═══ GIVEN ENTRIES

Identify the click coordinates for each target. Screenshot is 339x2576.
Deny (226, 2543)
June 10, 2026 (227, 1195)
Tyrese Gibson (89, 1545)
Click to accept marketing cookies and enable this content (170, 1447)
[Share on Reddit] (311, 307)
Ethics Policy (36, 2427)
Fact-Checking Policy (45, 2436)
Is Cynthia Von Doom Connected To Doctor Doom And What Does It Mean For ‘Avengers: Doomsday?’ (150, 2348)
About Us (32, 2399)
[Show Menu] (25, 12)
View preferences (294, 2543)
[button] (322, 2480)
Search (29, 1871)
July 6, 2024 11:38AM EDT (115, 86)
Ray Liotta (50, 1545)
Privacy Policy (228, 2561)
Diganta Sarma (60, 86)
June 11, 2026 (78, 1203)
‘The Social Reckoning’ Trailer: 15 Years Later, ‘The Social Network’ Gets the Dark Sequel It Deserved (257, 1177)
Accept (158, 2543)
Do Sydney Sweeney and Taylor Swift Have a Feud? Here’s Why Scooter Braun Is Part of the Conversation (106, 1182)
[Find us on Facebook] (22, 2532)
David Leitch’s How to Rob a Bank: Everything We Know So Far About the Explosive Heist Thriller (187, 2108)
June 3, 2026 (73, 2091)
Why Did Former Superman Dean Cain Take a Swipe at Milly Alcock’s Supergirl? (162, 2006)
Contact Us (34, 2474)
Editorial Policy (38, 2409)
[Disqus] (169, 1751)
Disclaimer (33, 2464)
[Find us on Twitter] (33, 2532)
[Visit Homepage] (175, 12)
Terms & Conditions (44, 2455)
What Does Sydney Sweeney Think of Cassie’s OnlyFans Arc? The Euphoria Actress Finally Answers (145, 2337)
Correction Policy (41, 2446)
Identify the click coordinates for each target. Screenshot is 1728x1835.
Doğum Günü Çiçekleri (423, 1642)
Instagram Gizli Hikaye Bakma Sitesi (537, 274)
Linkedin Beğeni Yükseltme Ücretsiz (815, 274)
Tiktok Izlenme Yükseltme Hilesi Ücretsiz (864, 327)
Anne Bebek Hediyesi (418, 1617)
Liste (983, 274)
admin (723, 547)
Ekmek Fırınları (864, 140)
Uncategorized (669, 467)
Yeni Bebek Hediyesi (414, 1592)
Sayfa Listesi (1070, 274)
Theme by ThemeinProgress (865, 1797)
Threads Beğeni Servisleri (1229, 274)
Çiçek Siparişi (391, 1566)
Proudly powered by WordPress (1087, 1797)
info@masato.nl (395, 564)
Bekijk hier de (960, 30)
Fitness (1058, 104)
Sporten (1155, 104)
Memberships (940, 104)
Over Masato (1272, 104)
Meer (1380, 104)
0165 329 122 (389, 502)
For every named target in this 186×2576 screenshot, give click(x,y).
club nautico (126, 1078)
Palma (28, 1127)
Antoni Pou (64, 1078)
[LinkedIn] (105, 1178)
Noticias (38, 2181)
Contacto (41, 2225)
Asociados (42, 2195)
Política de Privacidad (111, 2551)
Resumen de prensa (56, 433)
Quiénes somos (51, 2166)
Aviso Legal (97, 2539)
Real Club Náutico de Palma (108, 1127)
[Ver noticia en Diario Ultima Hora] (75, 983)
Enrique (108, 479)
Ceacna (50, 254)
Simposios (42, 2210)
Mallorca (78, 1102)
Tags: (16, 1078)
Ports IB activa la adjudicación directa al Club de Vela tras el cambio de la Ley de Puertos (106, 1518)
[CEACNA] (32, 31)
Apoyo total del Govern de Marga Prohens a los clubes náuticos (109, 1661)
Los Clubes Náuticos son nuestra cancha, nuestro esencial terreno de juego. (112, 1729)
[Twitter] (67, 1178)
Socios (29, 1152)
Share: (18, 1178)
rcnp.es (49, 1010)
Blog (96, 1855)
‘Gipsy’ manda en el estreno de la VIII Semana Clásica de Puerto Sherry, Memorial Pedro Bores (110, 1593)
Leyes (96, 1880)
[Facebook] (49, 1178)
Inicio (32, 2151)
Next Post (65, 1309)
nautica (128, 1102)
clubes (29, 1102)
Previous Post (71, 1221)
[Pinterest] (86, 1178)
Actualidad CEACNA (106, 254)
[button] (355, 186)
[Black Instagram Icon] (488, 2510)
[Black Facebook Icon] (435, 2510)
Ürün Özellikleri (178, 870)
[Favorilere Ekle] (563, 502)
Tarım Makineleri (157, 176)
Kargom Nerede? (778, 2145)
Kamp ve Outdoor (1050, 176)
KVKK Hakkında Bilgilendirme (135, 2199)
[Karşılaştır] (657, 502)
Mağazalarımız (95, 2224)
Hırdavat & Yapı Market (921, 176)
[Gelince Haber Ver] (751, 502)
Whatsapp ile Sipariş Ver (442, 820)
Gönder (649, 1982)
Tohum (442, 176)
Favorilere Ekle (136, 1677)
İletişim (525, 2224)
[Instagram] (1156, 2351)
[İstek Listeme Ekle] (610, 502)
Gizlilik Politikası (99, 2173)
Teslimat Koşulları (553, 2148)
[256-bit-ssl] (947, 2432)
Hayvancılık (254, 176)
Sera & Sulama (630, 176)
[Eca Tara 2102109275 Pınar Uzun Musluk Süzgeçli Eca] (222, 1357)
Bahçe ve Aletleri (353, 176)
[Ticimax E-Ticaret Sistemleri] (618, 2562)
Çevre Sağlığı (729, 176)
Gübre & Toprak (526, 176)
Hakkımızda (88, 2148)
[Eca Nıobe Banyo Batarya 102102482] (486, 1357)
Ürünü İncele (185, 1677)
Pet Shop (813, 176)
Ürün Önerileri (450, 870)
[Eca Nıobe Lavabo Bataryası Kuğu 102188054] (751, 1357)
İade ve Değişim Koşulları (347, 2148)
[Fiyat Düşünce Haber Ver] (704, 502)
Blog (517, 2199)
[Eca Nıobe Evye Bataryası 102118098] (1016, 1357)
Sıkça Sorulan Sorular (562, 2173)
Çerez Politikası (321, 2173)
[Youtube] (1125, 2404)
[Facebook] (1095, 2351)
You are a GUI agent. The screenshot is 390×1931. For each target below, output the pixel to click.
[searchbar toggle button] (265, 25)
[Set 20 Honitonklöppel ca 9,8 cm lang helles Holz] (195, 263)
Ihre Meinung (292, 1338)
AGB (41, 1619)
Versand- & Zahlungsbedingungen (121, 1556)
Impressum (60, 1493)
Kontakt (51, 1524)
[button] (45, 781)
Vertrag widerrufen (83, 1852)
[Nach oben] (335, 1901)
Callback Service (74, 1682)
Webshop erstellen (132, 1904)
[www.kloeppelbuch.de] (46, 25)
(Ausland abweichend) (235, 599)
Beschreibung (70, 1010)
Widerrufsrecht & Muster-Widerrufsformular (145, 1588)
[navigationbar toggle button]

══════

Reproduce every line above containing "About".

:: REPLY TO THE EXERCISE ::
About Us (32, 2399)
David Leitch’s How to Rob a Bank: Everything We Know So Far About the Explosive Heist Thriller (187, 2108)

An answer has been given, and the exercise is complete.